START Data excerpts
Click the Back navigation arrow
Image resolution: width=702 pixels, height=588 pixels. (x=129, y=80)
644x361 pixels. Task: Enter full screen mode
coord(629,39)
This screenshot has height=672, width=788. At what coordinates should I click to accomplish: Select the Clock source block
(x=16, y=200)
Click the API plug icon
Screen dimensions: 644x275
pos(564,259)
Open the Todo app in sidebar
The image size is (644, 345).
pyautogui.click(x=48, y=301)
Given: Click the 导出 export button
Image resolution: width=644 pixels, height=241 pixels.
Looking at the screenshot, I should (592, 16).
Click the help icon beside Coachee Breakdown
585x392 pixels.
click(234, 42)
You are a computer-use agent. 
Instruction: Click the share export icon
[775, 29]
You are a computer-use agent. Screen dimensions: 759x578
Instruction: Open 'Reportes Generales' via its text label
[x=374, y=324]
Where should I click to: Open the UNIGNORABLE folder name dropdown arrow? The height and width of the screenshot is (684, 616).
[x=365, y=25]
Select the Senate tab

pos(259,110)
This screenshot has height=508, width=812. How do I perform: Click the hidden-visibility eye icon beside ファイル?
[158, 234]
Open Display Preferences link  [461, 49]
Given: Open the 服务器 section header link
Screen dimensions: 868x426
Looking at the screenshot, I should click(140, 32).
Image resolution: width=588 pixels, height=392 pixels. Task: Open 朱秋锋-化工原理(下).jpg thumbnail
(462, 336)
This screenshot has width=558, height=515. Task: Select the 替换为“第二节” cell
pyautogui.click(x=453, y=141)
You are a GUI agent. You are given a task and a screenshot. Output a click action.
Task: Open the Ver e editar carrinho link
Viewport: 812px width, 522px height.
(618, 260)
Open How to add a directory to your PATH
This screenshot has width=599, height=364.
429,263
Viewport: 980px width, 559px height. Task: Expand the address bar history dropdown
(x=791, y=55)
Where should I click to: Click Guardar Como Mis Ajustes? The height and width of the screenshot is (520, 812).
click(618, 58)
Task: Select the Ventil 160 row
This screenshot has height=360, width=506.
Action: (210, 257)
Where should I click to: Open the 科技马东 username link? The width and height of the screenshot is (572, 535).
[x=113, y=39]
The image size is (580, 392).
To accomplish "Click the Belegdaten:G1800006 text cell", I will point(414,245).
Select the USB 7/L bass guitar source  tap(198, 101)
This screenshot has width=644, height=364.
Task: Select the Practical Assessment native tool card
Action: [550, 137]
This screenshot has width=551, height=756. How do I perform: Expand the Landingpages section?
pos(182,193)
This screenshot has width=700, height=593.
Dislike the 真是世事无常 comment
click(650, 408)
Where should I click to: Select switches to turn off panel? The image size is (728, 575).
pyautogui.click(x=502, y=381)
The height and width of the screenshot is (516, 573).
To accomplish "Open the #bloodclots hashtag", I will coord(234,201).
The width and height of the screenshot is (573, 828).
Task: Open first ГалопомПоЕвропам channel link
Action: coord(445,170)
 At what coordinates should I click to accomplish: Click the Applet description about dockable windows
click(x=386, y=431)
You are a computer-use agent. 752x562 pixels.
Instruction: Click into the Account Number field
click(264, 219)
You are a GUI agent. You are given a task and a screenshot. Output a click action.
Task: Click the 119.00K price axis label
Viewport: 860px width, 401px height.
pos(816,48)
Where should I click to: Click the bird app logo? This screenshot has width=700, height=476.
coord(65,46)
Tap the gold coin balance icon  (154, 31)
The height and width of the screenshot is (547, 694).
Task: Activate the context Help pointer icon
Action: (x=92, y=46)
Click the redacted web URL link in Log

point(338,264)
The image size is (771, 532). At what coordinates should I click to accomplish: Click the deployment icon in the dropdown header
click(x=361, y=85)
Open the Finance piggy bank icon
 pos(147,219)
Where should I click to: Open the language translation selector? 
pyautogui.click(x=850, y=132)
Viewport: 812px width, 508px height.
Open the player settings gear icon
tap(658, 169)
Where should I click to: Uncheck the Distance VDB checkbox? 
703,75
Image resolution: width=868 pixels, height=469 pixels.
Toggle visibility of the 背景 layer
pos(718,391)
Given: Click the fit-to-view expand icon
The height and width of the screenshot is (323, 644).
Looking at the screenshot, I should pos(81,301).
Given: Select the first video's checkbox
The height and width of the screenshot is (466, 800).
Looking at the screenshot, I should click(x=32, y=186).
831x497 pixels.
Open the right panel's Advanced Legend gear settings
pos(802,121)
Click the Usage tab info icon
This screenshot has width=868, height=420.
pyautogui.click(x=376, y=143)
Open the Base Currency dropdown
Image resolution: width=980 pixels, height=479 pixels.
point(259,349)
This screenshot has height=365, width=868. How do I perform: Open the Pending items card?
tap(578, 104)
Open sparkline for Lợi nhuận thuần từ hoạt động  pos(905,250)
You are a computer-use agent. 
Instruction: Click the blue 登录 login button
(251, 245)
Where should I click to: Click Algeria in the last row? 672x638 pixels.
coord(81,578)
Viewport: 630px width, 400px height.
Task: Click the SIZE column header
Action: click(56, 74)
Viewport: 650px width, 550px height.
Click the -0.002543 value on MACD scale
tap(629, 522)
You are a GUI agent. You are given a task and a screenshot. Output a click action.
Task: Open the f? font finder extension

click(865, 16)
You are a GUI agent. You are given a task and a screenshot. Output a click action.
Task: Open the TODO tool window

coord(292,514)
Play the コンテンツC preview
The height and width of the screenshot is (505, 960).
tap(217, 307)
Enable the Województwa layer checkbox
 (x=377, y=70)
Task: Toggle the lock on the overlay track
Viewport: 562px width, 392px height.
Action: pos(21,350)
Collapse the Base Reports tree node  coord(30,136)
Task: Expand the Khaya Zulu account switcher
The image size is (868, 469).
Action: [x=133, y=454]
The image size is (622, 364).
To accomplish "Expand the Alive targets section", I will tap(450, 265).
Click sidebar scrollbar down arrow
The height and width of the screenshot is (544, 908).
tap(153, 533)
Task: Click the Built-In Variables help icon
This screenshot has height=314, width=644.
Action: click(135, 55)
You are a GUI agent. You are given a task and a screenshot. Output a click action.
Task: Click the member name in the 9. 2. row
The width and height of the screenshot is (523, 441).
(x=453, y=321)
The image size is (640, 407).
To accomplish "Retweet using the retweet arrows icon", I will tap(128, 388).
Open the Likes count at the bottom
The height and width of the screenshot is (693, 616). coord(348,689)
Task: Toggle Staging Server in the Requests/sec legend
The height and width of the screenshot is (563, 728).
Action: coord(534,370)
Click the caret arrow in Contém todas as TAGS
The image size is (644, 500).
END Data excerpts
Exercise: After reading through the records, retype all of them exactly.

Response box:
Click the Back navigation arrow
Image resolution: width=702 pixels, height=588 pixels. (x=129, y=80)
644x361 pixels. Task: Enter full screen mode
coord(629,39)
This screenshot has height=672, width=788. At what coordinates should I click to accomplish: Select the Clock source block
(x=16, y=200)
Click the API plug icon
Screen dimensions: 644x275
pos(564,259)
Open the Todo app in sidebar
The image size is (644, 345).
pyautogui.click(x=48, y=301)
Given: Click the 导出 export button
Image resolution: width=644 pixels, height=241 pixels.
Looking at the screenshot, I should (592, 16).
Click the help icon beside Coachee Breakdown
585x392 pixels.
click(234, 42)
You are a computer-use agent. 
Instruction: Click the share export icon
[775, 29]
You are a computer-use agent. Screen dimensions: 759x578
Instruction: Open 'Reportes Generales' via its text label
[x=374, y=324]
Where should I click to: Open the UNIGNORABLE folder name dropdown arrow? The height and width of the screenshot is (684, 616).
[x=365, y=25]
Select the Senate tab

pos(259,110)
This screenshot has height=508, width=812. How do I perform: Click the hidden-visibility eye icon beside ファイル?
[158, 234]
Open Display Preferences link  [461, 49]
Given: Open the 服务器 section header link
Screen dimensions: 868x426
Looking at the screenshot, I should click(140, 32).
Image resolution: width=588 pixels, height=392 pixels. Task: Open 朱秋锋-化工原理(下).jpg thumbnail
(462, 336)
This screenshot has width=558, height=515. Task: Select the 替换为“第二节” cell
pyautogui.click(x=453, y=141)
You are a GUI agent. You are given a task and a screenshot. Output a click action.
Task: Open the Ver e editar carrinho link
Viewport: 812px width, 522px height.
(618, 260)
Open How to add a directory to your PATH
This screenshot has width=599, height=364.
429,263
Viewport: 980px width, 559px height. Task: Expand the address bar history dropdown
(x=791, y=55)
Where should I click to: Click Guardar Como Mis Ajustes? The height and width of the screenshot is (520, 812).
click(618, 58)
Task: Select the Ventil 160 row
This screenshot has height=360, width=506.
Action: (210, 257)
Where should I click to: Open the 科技马东 username link? The width and height of the screenshot is (572, 535).
[x=113, y=39]
The image size is (580, 392).
To accomplish "Click the Belegdaten:G1800006 text cell", I will point(414,245).
Select the USB 7/L bass guitar source  tap(198, 101)
This screenshot has width=644, height=364.
Task: Select the Practical Assessment native tool card
Action: [550, 137]
This screenshot has width=551, height=756. How do I perform: Expand the Landingpages section?
pos(182,193)
This screenshot has width=700, height=593.
Dislike the 真是世事无常 comment
click(650, 408)
Where should I click to: Select switches to turn off panel? The image size is (728, 575).
pyautogui.click(x=502, y=381)
The height and width of the screenshot is (516, 573).
To accomplish "Open the #bloodclots hashtag", I will coord(234,201).
The width and height of the screenshot is (573, 828).
Task: Open first ГалопомПоЕвропам channel link
Action: coord(445,170)
 At what coordinates should I click to accomplish: Click the Applet description about dockable windows
click(x=386, y=431)
You are a computer-use agent. 752x562 pixels.
Instruction: Click into the Account Number field
click(264, 219)
You are a GUI agent. You are given a task and a screenshot. Output a click action.
Task: Click the 119.00K price axis label
Viewport: 860px width, 401px height.
pos(816,48)
Where should I click to: Click the bird app logo? This screenshot has width=700, height=476.
coord(65,46)
Tap the gold coin balance icon  (154, 31)
The height and width of the screenshot is (547, 694).
Task: Activate the context Help pointer icon
Action: (x=92, y=46)
Click the redacted web URL link in Log

point(338,264)
The image size is (771, 532). At what coordinates should I click to accomplish: Click the deployment icon in the dropdown header
click(x=361, y=85)
Open the Finance piggy bank icon
 pos(147,219)
Where should I click to: Open the language translation selector? 
pyautogui.click(x=850, y=132)
Viewport: 812px width, 508px height.
Open the player settings gear icon
tap(658, 169)
Where should I click to: Uncheck the Distance VDB checkbox? 
703,75
Image resolution: width=868 pixels, height=469 pixels.
Toggle visibility of the 背景 layer
pos(718,391)
Given: Click the fit-to-view expand icon
The height and width of the screenshot is (323, 644).
Looking at the screenshot, I should pos(81,301).
Given: Select the first video's checkbox
The height and width of the screenshot is (466, 800).
Looking at the screenshot, I should click(x=32, y=186).
831x497 pixels.
Open the right panel's Advanced Legend gear settings
pos(802,121)
Click the Usage tab info icon
This screenshot has width=868, height=420.
pyautogui.click(x=376, y=143)
Open the Base Currency dropdown
Image resolution: width=980 pixels, height=479 pixels.
point(259,349)
This screenshot has height=365, width=868. How do I perform: Open the Pending items card?
tap(578, 104)
Open sparkline for Lợi nhuận thuần từ hoạt động  pos(905,250)
You are a computer-use agent. 
Instruction: Click the blue 登录 login button
(251, 245)
Where should I click to: Click Algeria in the last row? 672x638 pixels.
coord(81,578)
Viewport: 630px width, 400px height.
Task: Click the SIZE column header
Action: click(56, 74)
Viewport: 650px width, 550px height.
Click the -0.002543 value on MACD scale
tap(629, 522)
You are a GUI agent. You are given a task and a screenshot. Output a click action.
Task: Open the f? font finder extension

click(865, 16)
You are a GUI agent. You are given a task and a screenshot. Output a click action.
Task: Open the TODO tool window

coord(292,514)
Play the コンテンツC preview
The height and width of the screenshot is (505, 960).
tap(217, 307)
Enable the Województwa layer checkbox
 (x=377, y=70)
Task: Toggle the lock on the overlay track
Viewport: 562px width, 392px height.
Action: pos(21,350)
Collapse the Base Reports tree node  coord(30,136)
Task: Expand the Khaya Zulu account switcher
The image size is (868, 469).
Action: [x=133, y=454]
The image size is (622, 364).
To accomplish "Expand the Alive targets section", I will tap(450, 265).
Click sidebar scrollbar down arrow
The height and width of the screenshot is (544, 908).
tap(153, 533)
Task: Click the Built-In Variables help icon
This screenshot has height=314, width=644.
Action: click(135, 55)
You are a GUI agent. You are given a task and a screenshot. Output a click action.
Task: Click the member name in the 9. 2. row
The width and height of the screenshot is (523, 441).
(x=453, y=321)
The image size is (640, 407).
To accomplish "Retweet using the retweet arrows icon", I will tap(128, 388).
Open the Likes count at the bottom
The height and width of the screenshot is (693, 616). coord(348,689)
Task: Toggle Staging Server in the Requests/sec legend
The height and width of the screenshot is (563, 728).
Action: coord(534,370)
Click the caret arrow in Contém todas as TAGS
The image size is (644, 500).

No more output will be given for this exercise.